An external customer exists outside the organisation and generally falls into three categories– current, prospective and lost customers. Each category provides valuable customer satisfaction information for the organisation. Every employee in an organisation should know how his or her job enhances the total satisfaction of the external customers. Performance should be continually improved in order to retain existing customers and to gain new ones.
An internal customers is just as important. Every function, whether it is engineering, order processing, or production, has an internal customer– each receives a product or service and, in exchange, provides a product or service. Every person in a process is considered a customer of the preceding operation. Each worker’s goal is to make sure that the quality meets the expectations of the next person. When that happens throughout the manufacturing, sales and distribution chain, the satisfaction of the external customers should be assured.
All processes have outputs which are used by internal or external customers and inputs which are provided by internal or external suppliers. Each supplier performs work that produces some service or product that is used by another customer. As shown in figure 15.3, each forms a link in the customer/supplier chain where every chain ends with an external customer and starts with an external supplier. Every employee throughout the organisation is part of the chain of internal customers and suppliers.
A basic concept of TQM is an unwavering focus on customers, both internal and external. Most of the employees know about the external customer or end user but may not think of other employees as internal customers of their output.
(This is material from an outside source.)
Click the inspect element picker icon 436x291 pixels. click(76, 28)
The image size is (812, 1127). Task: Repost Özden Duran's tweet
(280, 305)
In an ideal organisation, every employee would have direct contact with customers and be effective at meeting their needs. But the reality is that most of the employees are shielded from customers by organisational layers. For example, the first-line supervisor in a computer factory may never speak with the businessperson who buys and depends on the organisation’s product. However, that supervisor and countless other employees who lack direct contact should still contribute to the businessperson’s satisfaction.